Unexpected is one way of describing the match, strange would be another and no doubt the home fans in the sell out crowd would be thinking that floodlight robbery would be a term that would cover what happened to their team.

This was a game which would have ended up as a comfortable home win about eight times out of ten given how it panned out in terms of balance of play and chances. However, Wales deserve a great deal of credit for the way they hung on after conceding just before the half hour mark and their depleted team can take great heart from what has to be up there with the best away results in qualifiers of recent times.

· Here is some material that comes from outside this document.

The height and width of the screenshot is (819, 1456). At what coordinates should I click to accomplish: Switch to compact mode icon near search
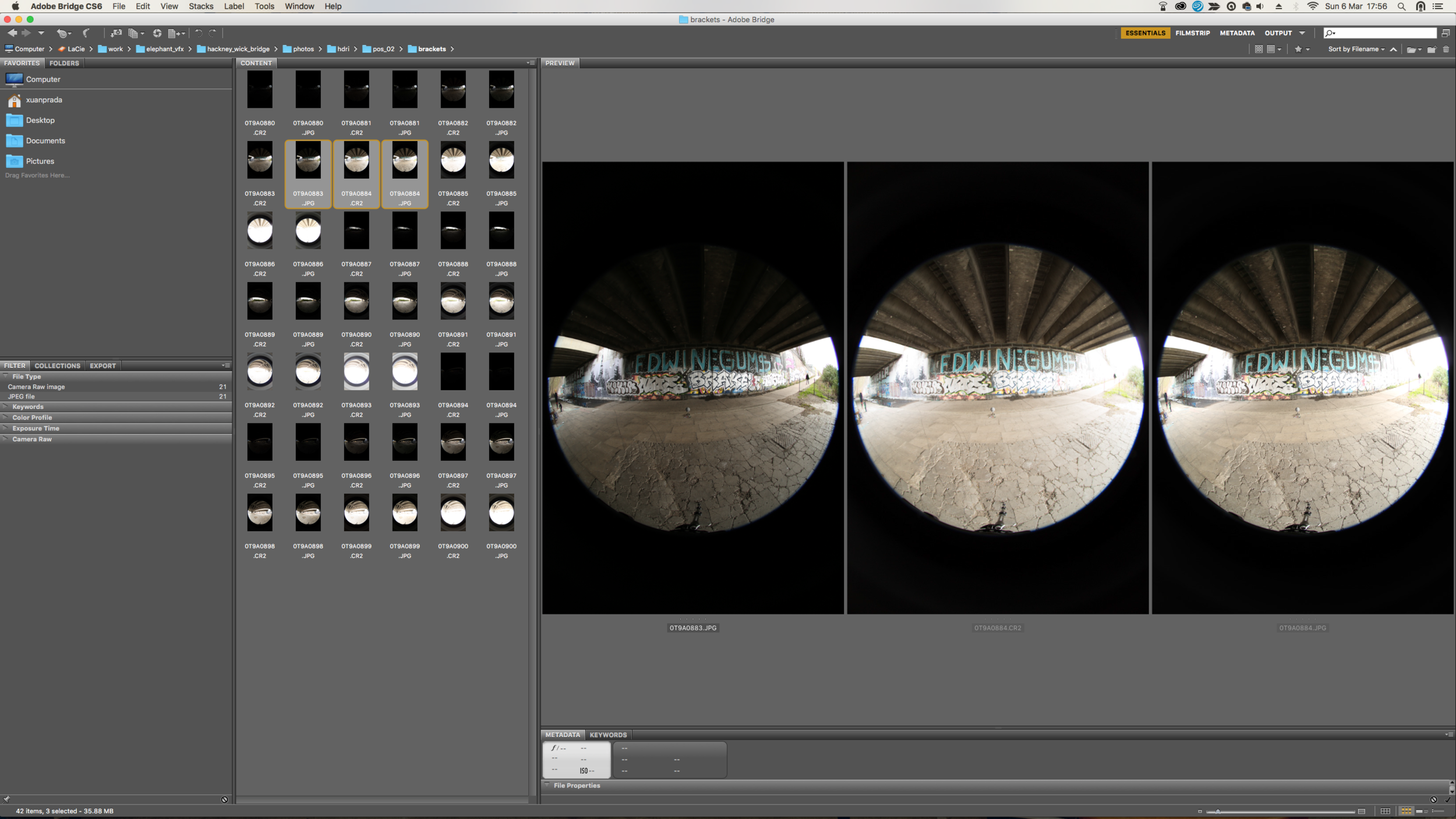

Welsh morale took a pummeling during what was supposed to be the celebration that was the first World Cup Finals reached in sixty four years, but three flat, tired and underwhelming matches saw them depart with a single, pretty lucky, point and a feeling that it had turned out to be one tournament too far for some of the really big players who had been most responsible for what became the golden era of Welsh football.

Gareth Bale’s retirement captured all of the headlines, but Joe Allen was, in some ways, as important as the brilliant Bale, while Chris Gunter would leave a big hole in the squad, likewise  Jonny Williams, who with Gunter played their part in creating the superb spirit which was so important in the 2016 campaign especially.

All four of them are not the players that they were and Bale’s reputation alone was probably keeping him in the side by the time we faced England in our final game in Qatar, but the thought of being without him and Allen especially, was a sobering one. So, the additional absence through injury of Ben Davies and Brennan Johnson, who could be described as Wales best pair of players currently, only added to the lambs to the slaughter feel that surrounded the build up to the game.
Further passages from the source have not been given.